The next morning, we were up before sunrise to get to our blind.  No hornets this time, that was a plus.  I tell people all of the time, when taking someone hunting for the first time, make sure they are comfortable and warm.  If their feet, hands and head are warm; they have a good chance of enjoying the experience.  It had been 80 degrees the day before, and although we had talked about colder mornings, Jeanine looked at the temp, I think it was like 68 already, and thought it would be warm outside.  I didn’t double check with her that she had warm socks.  I had warm socks, because I knew walking to the blind, my feet would get wet in the morning dew.  She as a new hunter, did not know this, and I failed to make sure she had warm socks on.  I again hid my disappointment in myself, when she said, “my feet are cold.” 

As soon as the sun came up, I called, and you guessed it, GOBBLES!  These birds were not coming to the blind.

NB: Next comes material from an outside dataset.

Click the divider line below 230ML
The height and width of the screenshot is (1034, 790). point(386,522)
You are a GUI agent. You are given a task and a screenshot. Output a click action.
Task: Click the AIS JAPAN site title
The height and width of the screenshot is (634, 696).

We had a hen poke around for quite a while, and literally was brushing her feathers on the blind.  We were in a Primos Surround Double Bull Blind, and it was awesome to watch her.  

I mentioned I set the blind up in not the best spot, well, let’s multiply that by two.  I also set the blind up, 15 feet from a wood pile.  You know what’s in wood piles, snakes.  Jeanine heard them first.  In the silence of a hunt, when a snake slithers through the grass in front of your blind, it might as well be a freight train.  There was a 3 feet long black snake looking straight at us.  I stomped on the ground and it slithered back to the wood pile, where his buddies had their heads poking up.  Once again, I was disappointed in myself for not making this experience pleasant for Jeanine.

I had such high expectations for this hunt.  I wanted it to be the perfect for her.  Even though personally, I enjoyed the experience of being out and hunting; it was overshadowed with feeling  like I had failed to provide Jeanine with the best experience.  It wasn’t until I read Jeanine’s blog about her hunt, that realized, she really enjoyed herself, too.

I had taken Jeanine coyote hunting once before.  We set up on a ridge overlooking some dog paths with beautiful scenery.  I will never forget her shear excitement and the statement she made.  She said, “Karen, if doctors could prescribe this (sitting in the nature), there would be no one on anti-depressants.”  Her blog titled, Reverence, really describes the emotion that comes from hunting.  The emotion she felt while we were on her turkey hunt.  The fact that as a new hunter, she understood the hunt is far less about harvesting an animal, and more about the experience means I did a good job of introducing her to hunting.  All that pressure I put on myself was undue.